La filière du nickel en Nouvelle-Calédonie traverse une crise existentielle profonde.

Dernier stigmate en date, l’usine Koniambo Nickel SAS (KNS), l’un des trois sites industriels majeurs de l’île, a fermé ses portes en août dernier avec 1 200 licenciements à la clé. Pour les autres producteurs, les perspectives sont également moroses.

La filière est cependant le poumon économique du « Caillou ». À travers cette dernière, ce sont en effet 20% des emplois du secteur privé et 94% de ses exportations qui sont en jeu.

 

Un géant du nickel…

Avec 6% de la production mondiale en 2023, la Nouvelle-Calédonie figure pourtant sur le podium des géants du nickel, loin derrière l’Indonésie (50% de la production mondiale) et les Philippines (11%). Vieille de presque 150 ans, la filière calédonienne a produit en 2023 un peu plus de 100 000 tonnes de nickel raffiné pour 230 000 tonnes miné ; une manne dont l’exploitation lui aura rapporté près de 1,9 milliard d’euros en exportation.

Le secteur insulaire est structuré autour de trois sites métallurgiques, exploités par trois consortiums distincts, tous supportés par une production de minerais intégrée verticalement. Une poignée de petits mineurs, produisant du minerai brut destiné à l’exportation, complète le tableau.

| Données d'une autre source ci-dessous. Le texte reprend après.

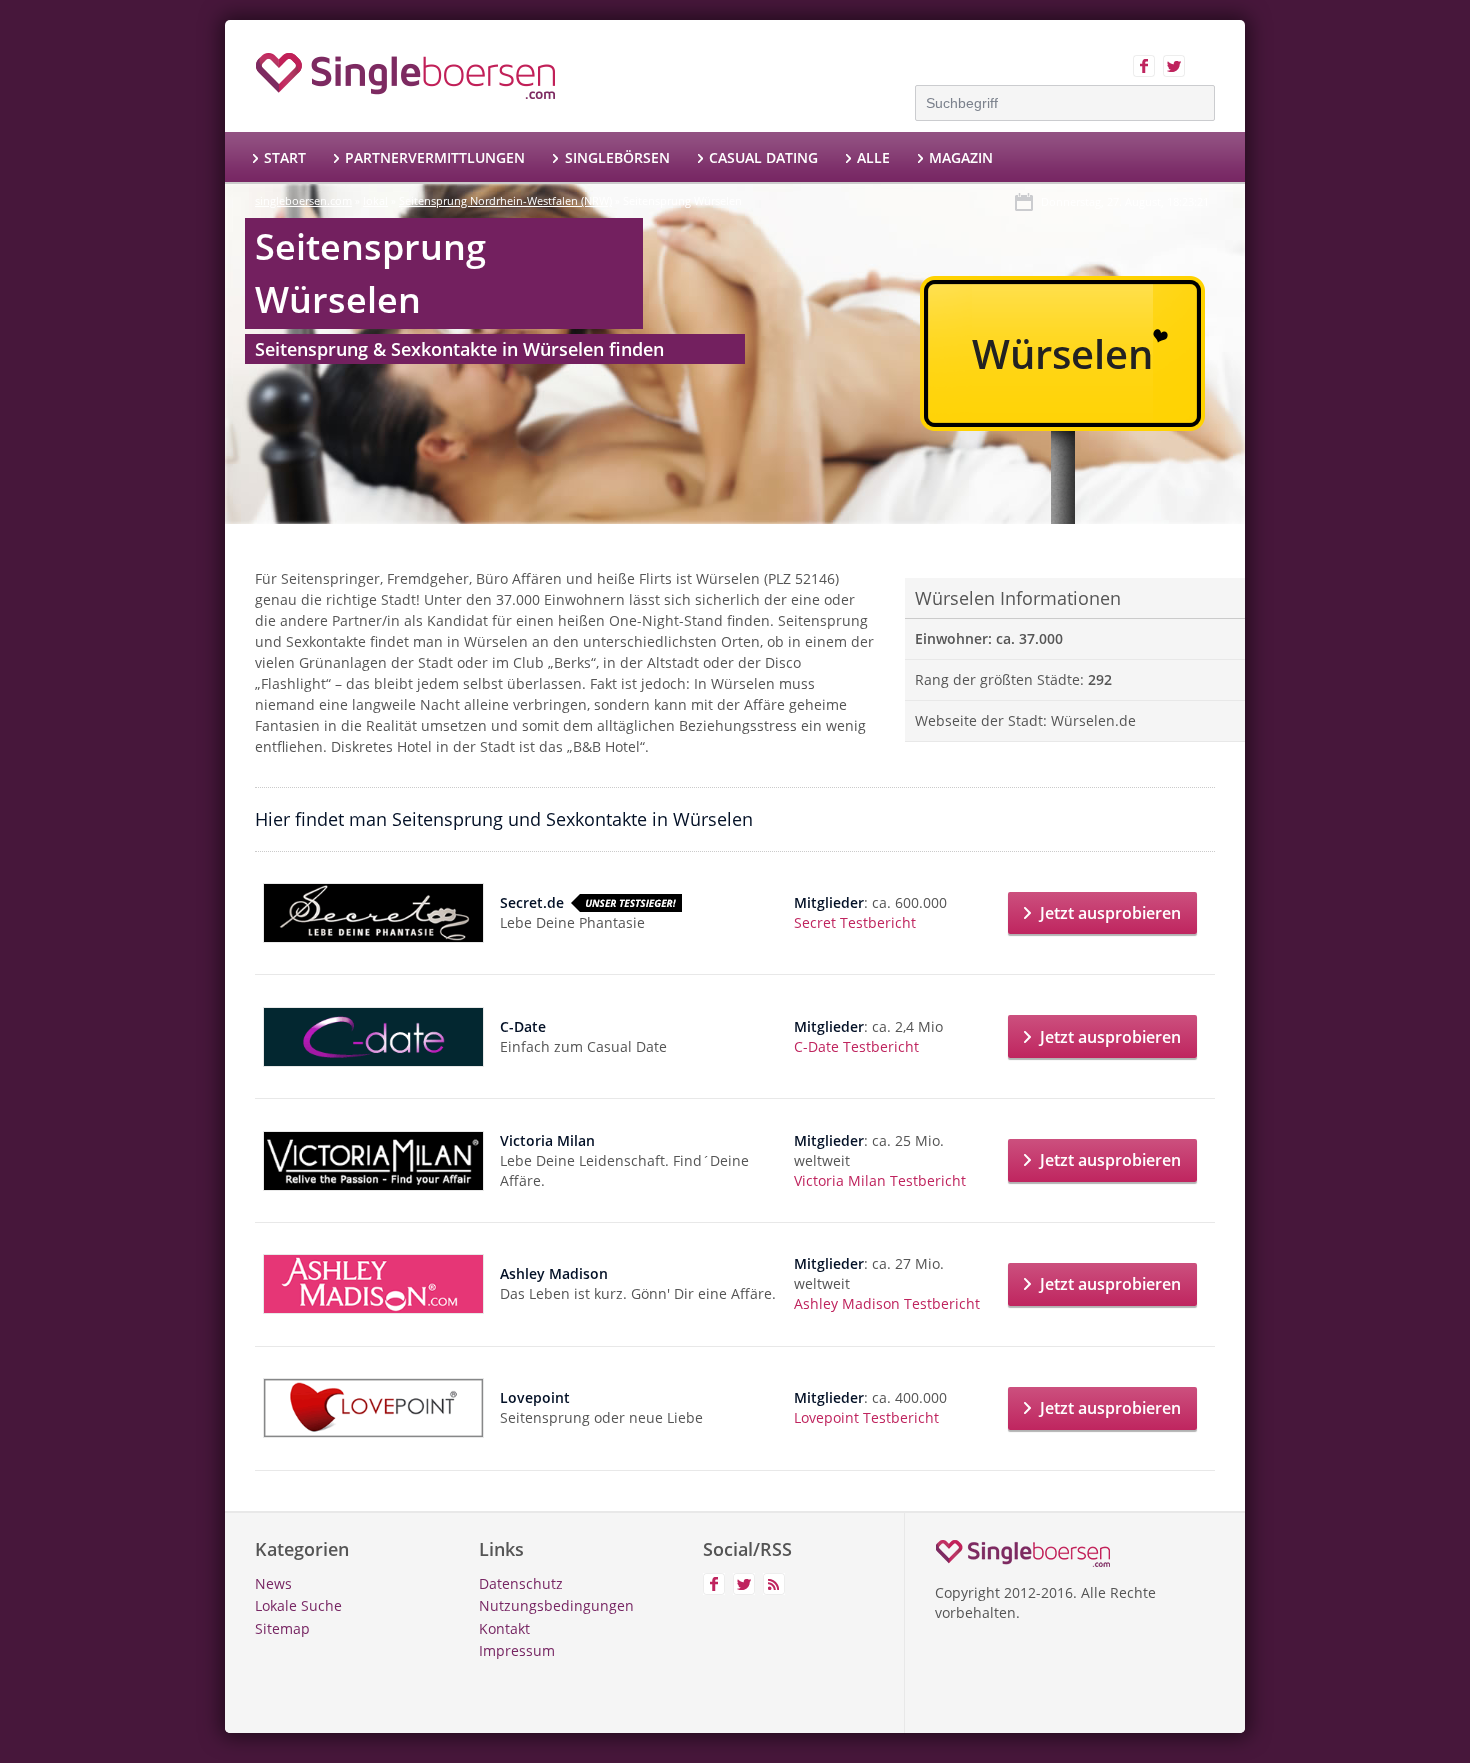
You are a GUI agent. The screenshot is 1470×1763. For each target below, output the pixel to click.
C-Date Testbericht (856, 1046)
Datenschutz (521, 1583)
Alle (873, 157)
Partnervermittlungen (435, 157)
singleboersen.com (303, 200)
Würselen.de (1093, 720)
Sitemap (282, 1628)
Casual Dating (763, 157)
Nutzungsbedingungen (556, 1605)
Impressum (517, 1650)
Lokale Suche (298, 1605)
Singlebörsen (617, 157)
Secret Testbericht (855, 922)
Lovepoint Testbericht (866, 1417)
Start (285, 157)
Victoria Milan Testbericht (880, 1180)
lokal (375, 200)
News (273, 1583)
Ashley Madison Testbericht (887, 1303)
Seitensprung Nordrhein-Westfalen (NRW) (505, 200)
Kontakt (504, 1628)
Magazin (961, 157)
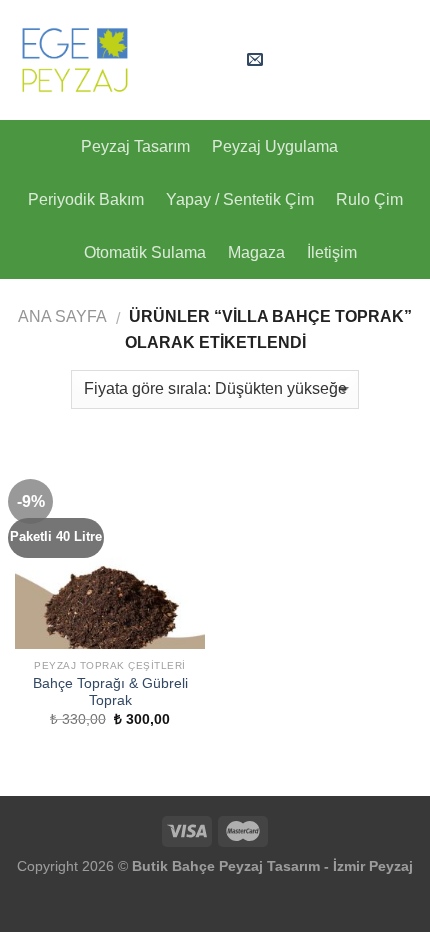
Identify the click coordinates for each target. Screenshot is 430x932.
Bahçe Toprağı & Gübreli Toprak (110, 692)
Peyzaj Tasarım (135, 146)
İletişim (332, 252)
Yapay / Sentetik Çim (240, 199)
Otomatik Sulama (145, 252)
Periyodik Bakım (86, 199)
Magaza (256, 252)
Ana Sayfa (62, 316)
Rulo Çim (369, 199)
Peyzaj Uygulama (275, 146)
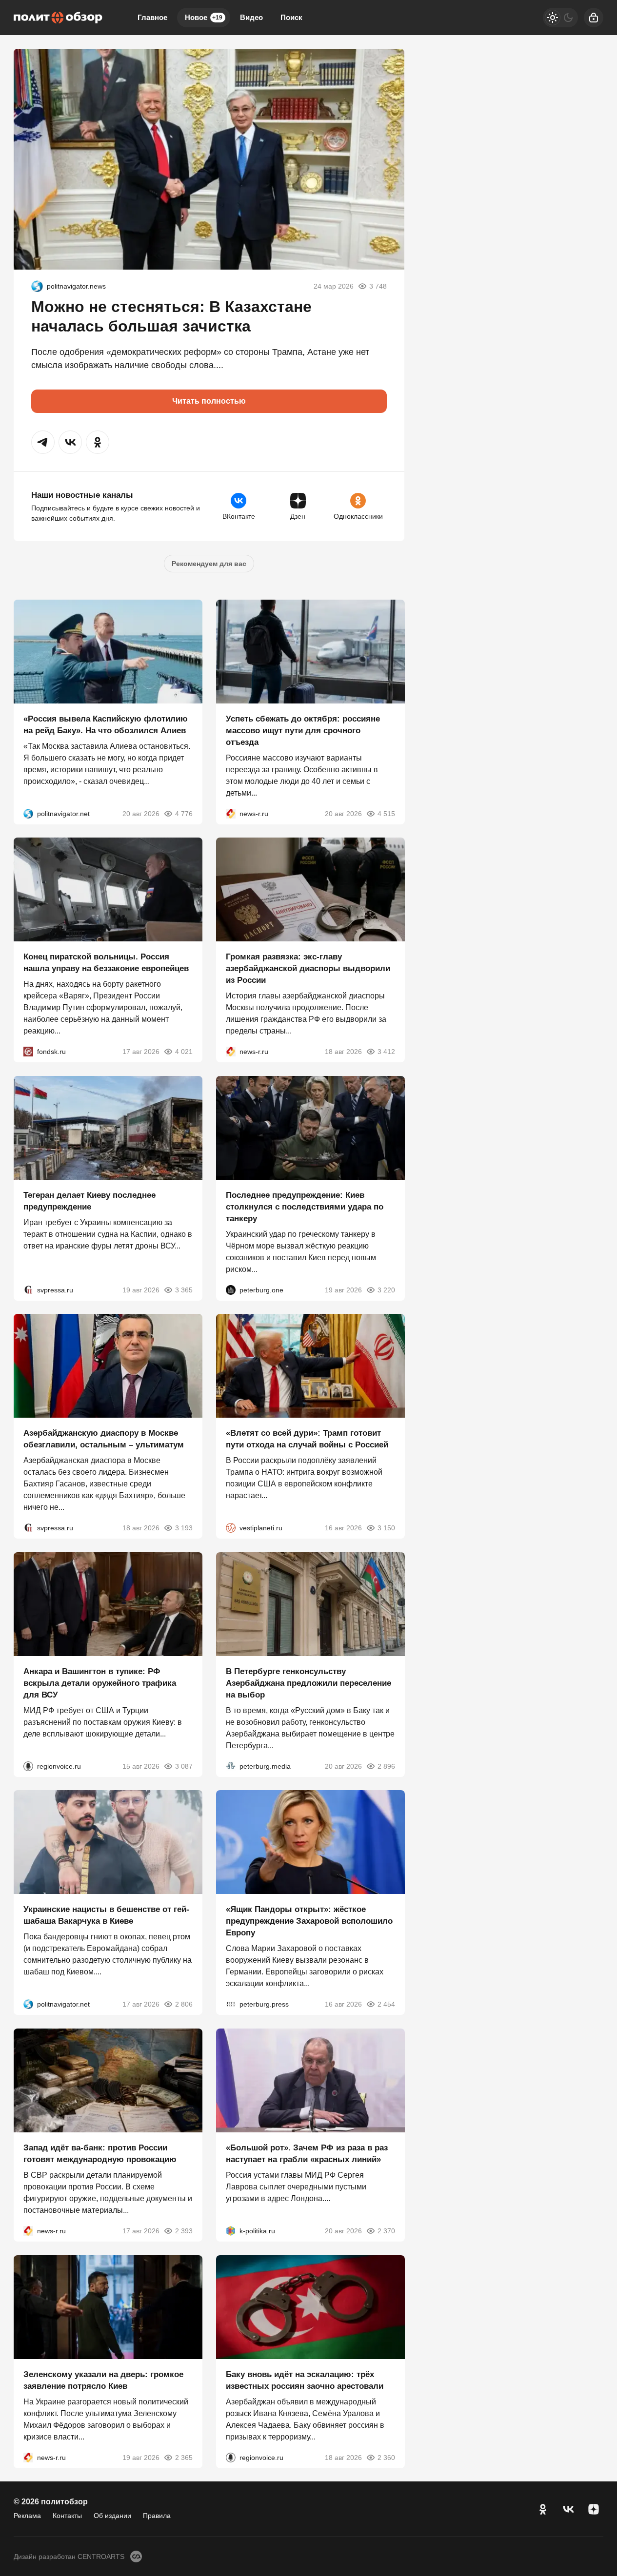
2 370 (386, 2231)
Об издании (112, 2515)
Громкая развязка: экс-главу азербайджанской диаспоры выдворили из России (308, 968)
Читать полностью (209, 401)
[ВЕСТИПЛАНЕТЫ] (230, 1528)
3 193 (184, 1528)
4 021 (184, 1051)
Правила (157, 2515)
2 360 (386, 2457)
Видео (251, 17)
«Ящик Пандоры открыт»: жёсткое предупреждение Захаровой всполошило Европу (309, 1921)
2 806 (184, 2004)
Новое (203, 17)
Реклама (27, 2515)
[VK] (568, 2509)
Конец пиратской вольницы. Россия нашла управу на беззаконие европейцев (106, 962)
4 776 (184, 813)
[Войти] (593, 17)
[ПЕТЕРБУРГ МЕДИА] (230, 1766)
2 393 (184, 2231)
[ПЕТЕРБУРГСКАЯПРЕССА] (230, 2004)
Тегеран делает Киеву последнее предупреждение (89, 1200)
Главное (152, 17)
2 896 (386, 1766)
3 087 (184, 1766)
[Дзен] (593, 2509)
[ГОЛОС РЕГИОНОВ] (28, 1766)
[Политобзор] (58, 17)
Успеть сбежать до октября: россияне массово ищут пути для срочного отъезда (303, 730)
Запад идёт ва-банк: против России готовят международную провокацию (100, 2153)
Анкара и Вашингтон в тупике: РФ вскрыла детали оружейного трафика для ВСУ (99, 1682)
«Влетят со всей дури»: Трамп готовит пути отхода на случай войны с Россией (307, 1438)
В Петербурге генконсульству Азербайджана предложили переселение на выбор (308, 1682)
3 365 (184, 1289)
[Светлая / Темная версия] (560, 17)
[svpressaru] (28, 1289)
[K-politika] (230, 2231)
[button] (43, 442)
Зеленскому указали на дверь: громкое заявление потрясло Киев (103, 2379)
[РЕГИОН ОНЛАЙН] (230, 813)
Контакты (67, 2515)
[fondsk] (28, 1051)
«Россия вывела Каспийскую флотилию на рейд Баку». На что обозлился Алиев (105, 724)
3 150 (386, 1528)
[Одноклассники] (543, 2509)
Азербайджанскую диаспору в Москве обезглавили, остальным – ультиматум (103, 1438)
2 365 (184, 2457)
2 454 (386, 2004)
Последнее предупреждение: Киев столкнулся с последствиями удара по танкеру (304, 1206)
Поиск (291, 17)
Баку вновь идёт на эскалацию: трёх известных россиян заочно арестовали (304, 2379)
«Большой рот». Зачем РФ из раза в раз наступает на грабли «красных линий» (307, 2153)
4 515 (386, 813)
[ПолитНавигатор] (37, 286)
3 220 (386, 1289)
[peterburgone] (230, 1289)
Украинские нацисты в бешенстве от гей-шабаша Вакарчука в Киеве (106, 1915)
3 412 (386, 1051)
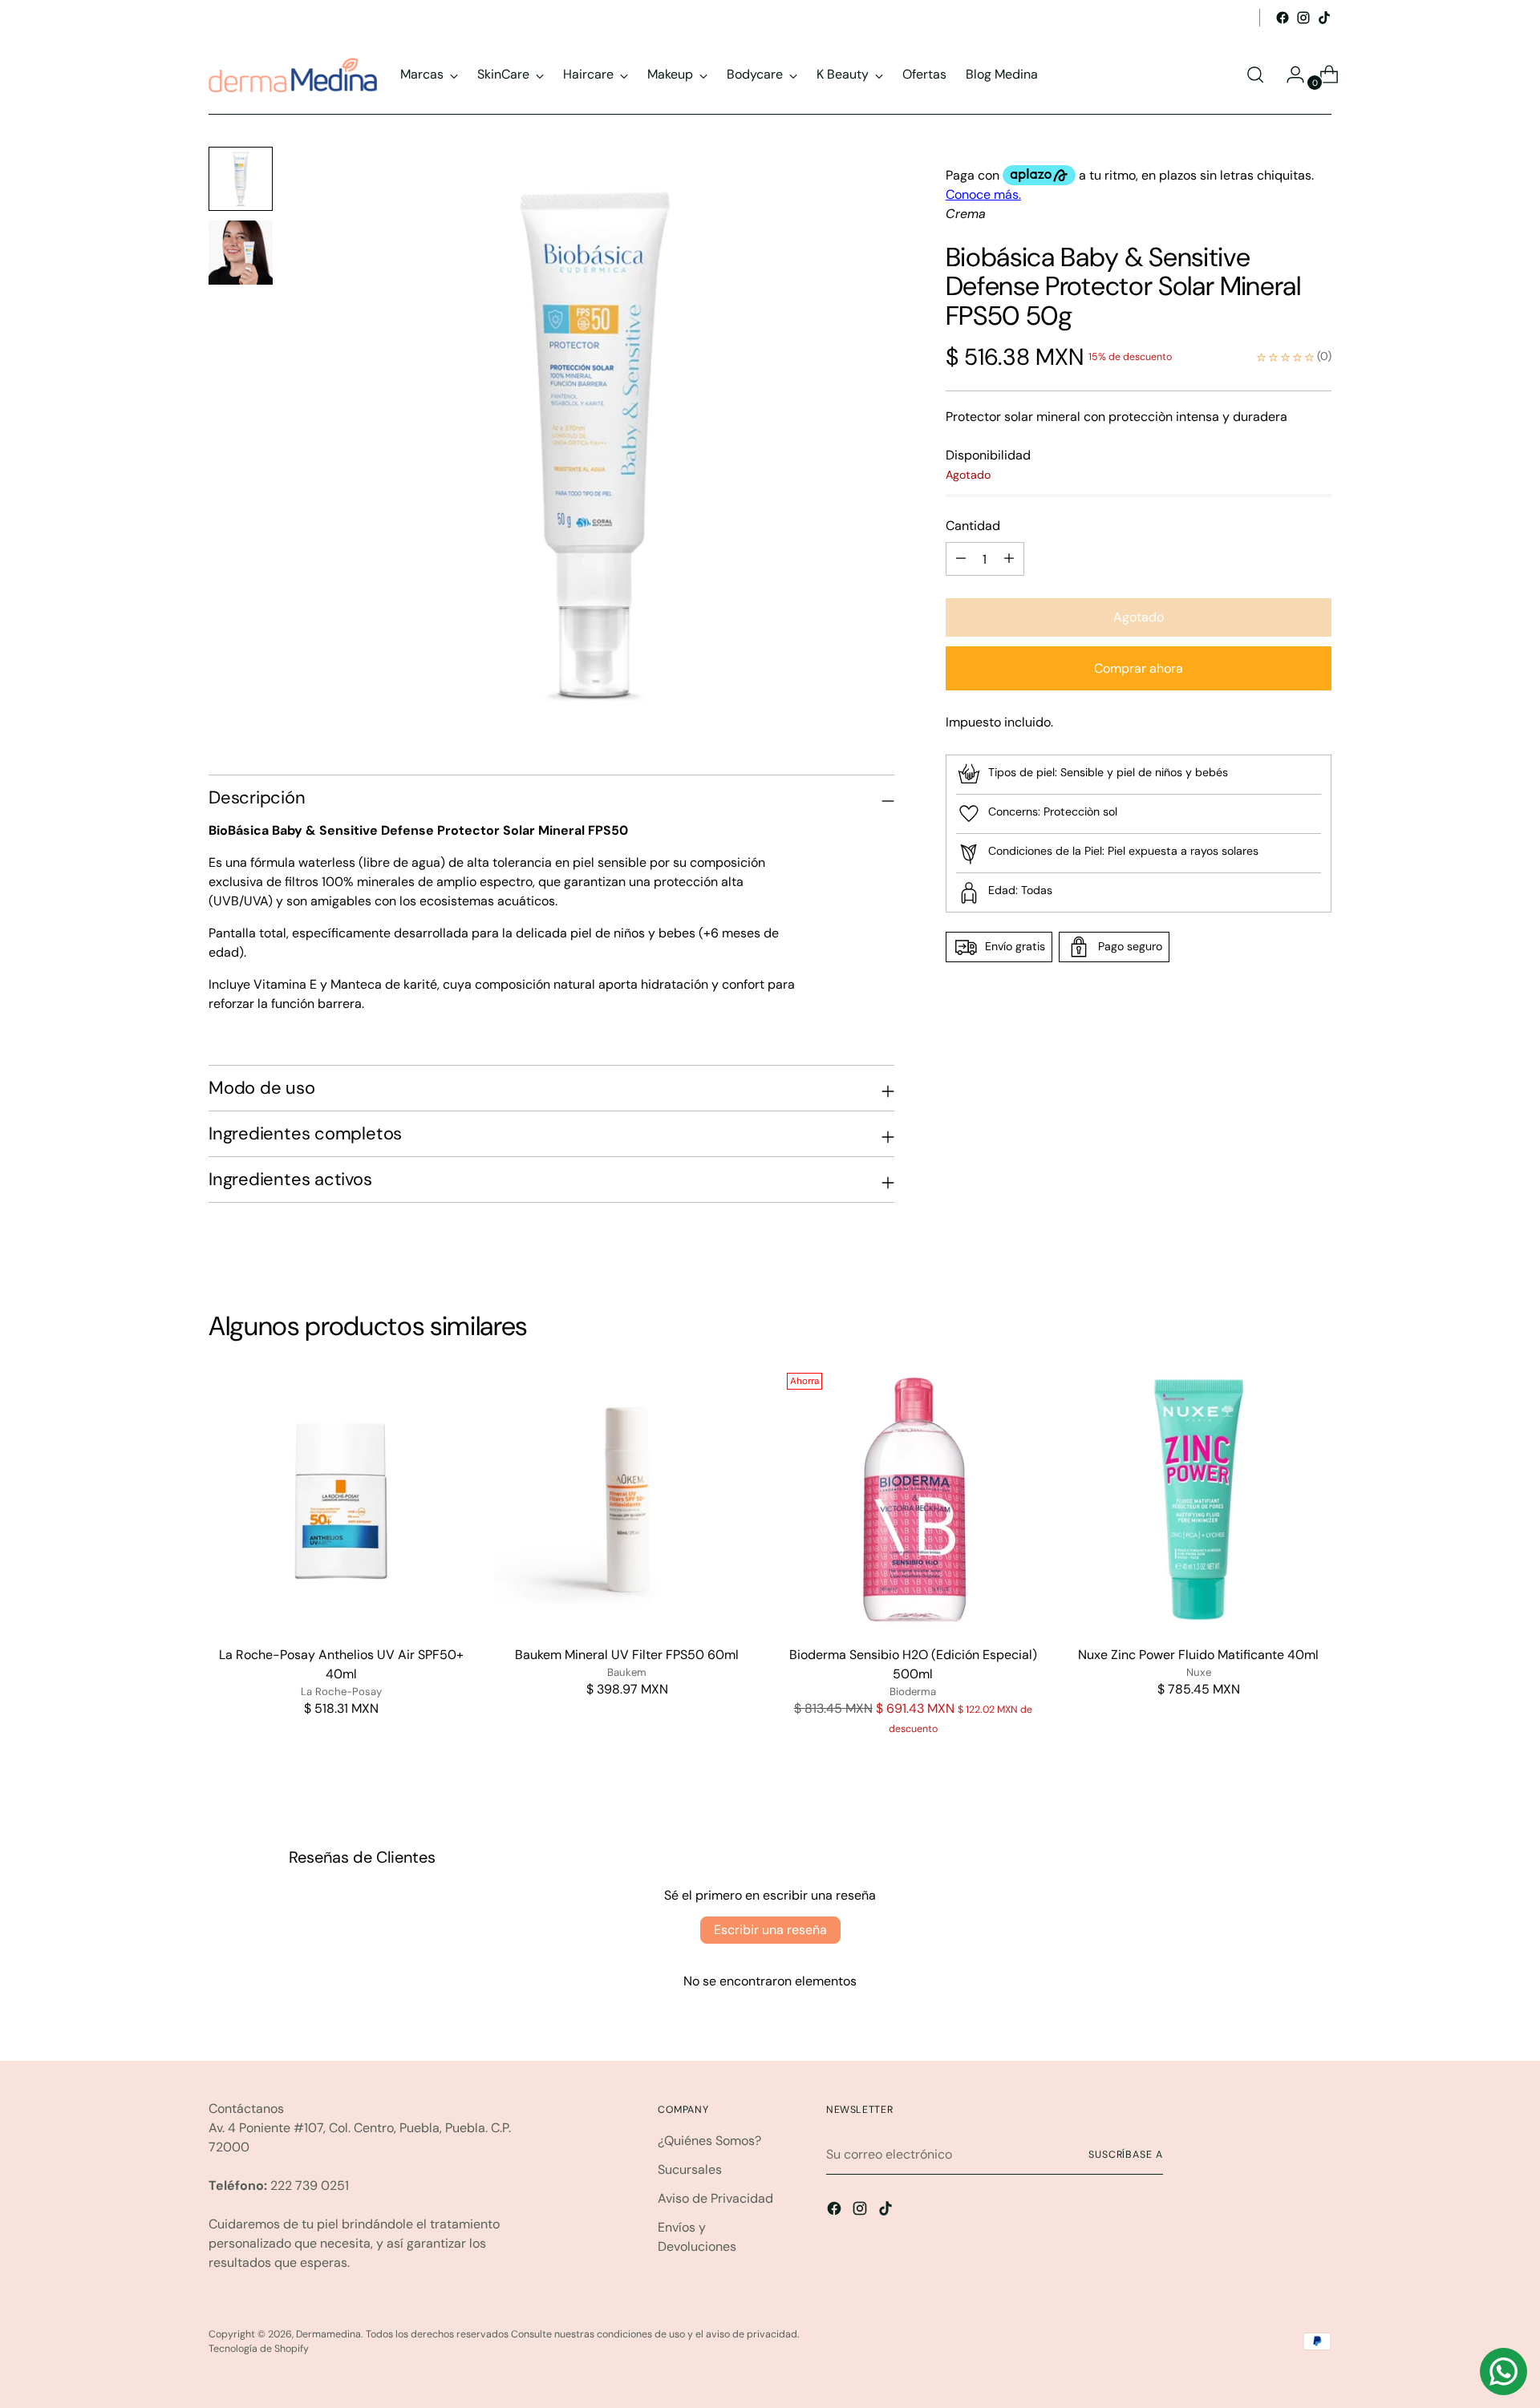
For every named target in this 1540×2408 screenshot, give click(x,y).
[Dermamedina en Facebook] (1282, 17)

Le nickel raffiné sur l’île englobe deux types de produits dont les marchés sont différenciés. Les sites de Doniambo (SLN) et Koniambo (KNS) produisent du ferronickel, alliage de fer et de nickel destiné à la production d’acier inoxydable, principalement en Asie. Le site de Goro (Prony Resources) produit du MHP1, un intermédiaire dans la production de nickel de haute pureté pour la production de batteries lithium-ion, principalement à destination du marché automobile.

 

…aux pieds d’argile

Créée en 1880 et longtemps détenue par la famille Rothschild, la SLN2 est aujourd’hui une co-entreprise entre le groupe minier Eramet, la Société territoriale calédonienne de participation industrielle (STCPI, une entité regroupant les trois provinces calédoniennes) et l’aciériste japonais Nisshin Steel. Située autour de Doniambo, proche de Nouméa, l’usine pyrométallurgique3 de la SLN commercialise du ferronickel issu du minerai extrait dans ses quatre centres miniers. En 2023, la SLN a produit environ 15%4 de la production mondiale de ferronickel, et près de 6 millions de tonnes de minerais, dont la moitié est exportée. Par le passé, elle a expérimenté la production de matte de nickel – un intermédiaire dans la production du nickel de qualité batterie – alors raffinée à Sandouville (Nord). Faute de rentabilité, cette activité a été stoppée et l’usine de Sandouville cédée à Sibanye-Stillwater en 2022. Déficitaire depuis plus de 10 ans, Eramet ne refinance plus actuellement la SLN, et ses 2 300 salariés, qui ne reste donc liquide que grâce au concours de l’État.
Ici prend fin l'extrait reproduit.